IFRS 15 «Produits des activités ordinaires tirés des contrats conclus avec des clients»: dans son principe, la nouvelle norme prévoit pour les dispositions actuelles un modèle unique en cinq étapes applicable à tous les contrats conclus avec des clients. Selon IFRS 15, le montant à comptabiliser au titre des produits des activités ordinaires est celui qui reflète le paiement que l’entité s’attend à recevoir en contrepartie du transfert de biens ou de services à un client. La date ou la période déterminante ne dépend plus du moment du transfert des risques et avantages, mais du transfert du contrôle des biens ou services au client. Pour les contrats à composantes multiples, IFRS 15 prévoit explicitement une répartition du prix de transaction sur les différentes obligations identifiées au titre des prestations, proportionnellement aux prix de vente individuels. La nouvelle norme inclut également de nouvelles règles relatives aux coûts engagés pour obtenir et pour remplir un contrat ainsi que des lignes directrices afin de définir quand de tels coûts sont à considérer comme un actif. La norme exige en outre de nouvelles informations élargies à fournir en annexe. Swisscom s’attend à ce que les modifications importantes, en particulier dans le domaine de la comptabilisation des contrats à composantes multiples et de l’exigence d’inscription à l’actif des coûts de prospection, auront une influence sur les comptes de groupe. IFRS 15 produira les effets significatifs suivants sur les états financiers consolidés de Swisscom:

  • Lors de contrats à composantes multiples (contrat de téléphonie mobile avec un téléphone portable subventionné), une répartition du chiffre d’affaires sur les composantes déjà fournies (téléphone portable) doit avoir lieu, de sorte que les chiffres d’affaires soient comptabilisés plus tôt. Le montant du chiffre d’affaires demeure inchangé sur la durée du contrat.
  • Les commissions versées aux revendeurs (coûts de prospection) ainsi que les coûts afférents aux routeurs et set top box (coûts d’exécution du contrat) sont portés à l’actif et comptabilisés comme charges pendant toute la durée du contrat.
  • Swisscom appliquera vraisemblablement IFRS 15 au 1er janvier 2018 par l’ajustement des capitaux propres selon le montant des effets cumulés (méthode cumulative).

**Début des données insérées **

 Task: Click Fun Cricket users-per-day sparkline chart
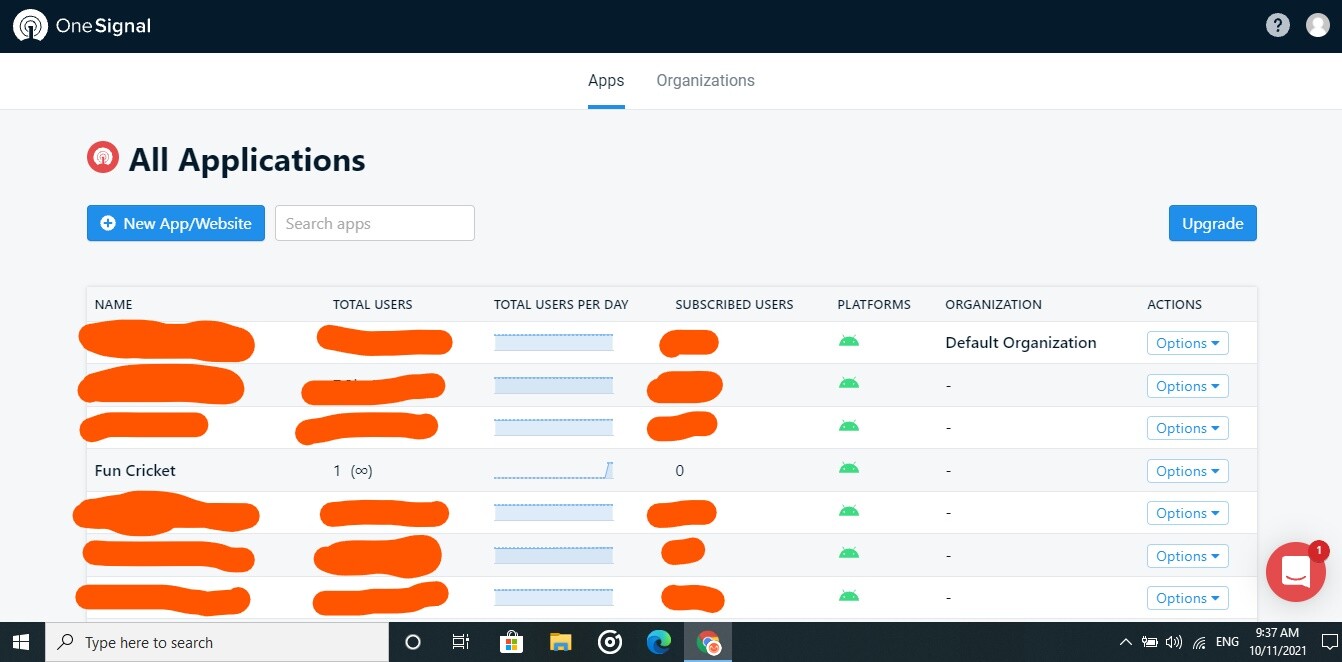coord(553,470)
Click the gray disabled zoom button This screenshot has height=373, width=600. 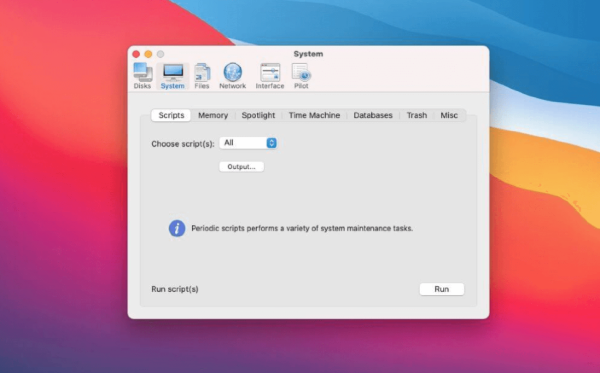(160, 54)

Les conséquences seront étudiées dans le cadre d’un projet à l’échelle du groupe concernant la mise en œuvre de la nouvelle norme. Une estimation fiable des effets quantitatifs n’est toutefois pas possible avant l’achèvement de ce projet.

IFRS 16 «Contrats de location»: pour le preneur, la nouvelle norme prévoit un seul modèle comptable. La distinction exigée jusqu’ici dans la norme IAS 17 entre contrats de location simple et contrats de location-financement est désormais supprimée pour le preneur. Le preneur comptabilise dans son état de la situation financière une obligation locative pour les paiements futurs de loyers ainsi qu’un droit d’utiliser le bien sous-jacent. Le bailleur continue en revanche d’établir une distinction sur le plan comptable entre contrats de location simple et contrats de location-financement. Le modèle comptable d’IFRS 16 ne se distingue à cet égard pas de manière significative des prescriptions précédentes de la norme IAS 17. Swisscom s’attend à ce que les modifications importantes auront une influence significative sur les comptes consolidés. Une estimation fiable des conséquences de l’application de la norme IFRS 16 ne sera réalisable qu’après une analyse détaillée de la situation.

IFRS 9 «Instruments financiers»: la norme comprend de nouvelles règles en matière de classification et d’évaluation des actifs et passifs financiers, de comptabilisation des dépréciations et de comptabilisation de couverture. Il en résultera dans certains cas des modifications de classification, et les nouvelles dispositions en matière de dépréciation conduiront dans certains cas à des pertes comptabilisées en charges de façon plus précoce. Swisscom n’a pas encore achevé l’analyse détaillée, mais ne s’attend toutefois pas à des changements significatifs dans les comptes consolidés.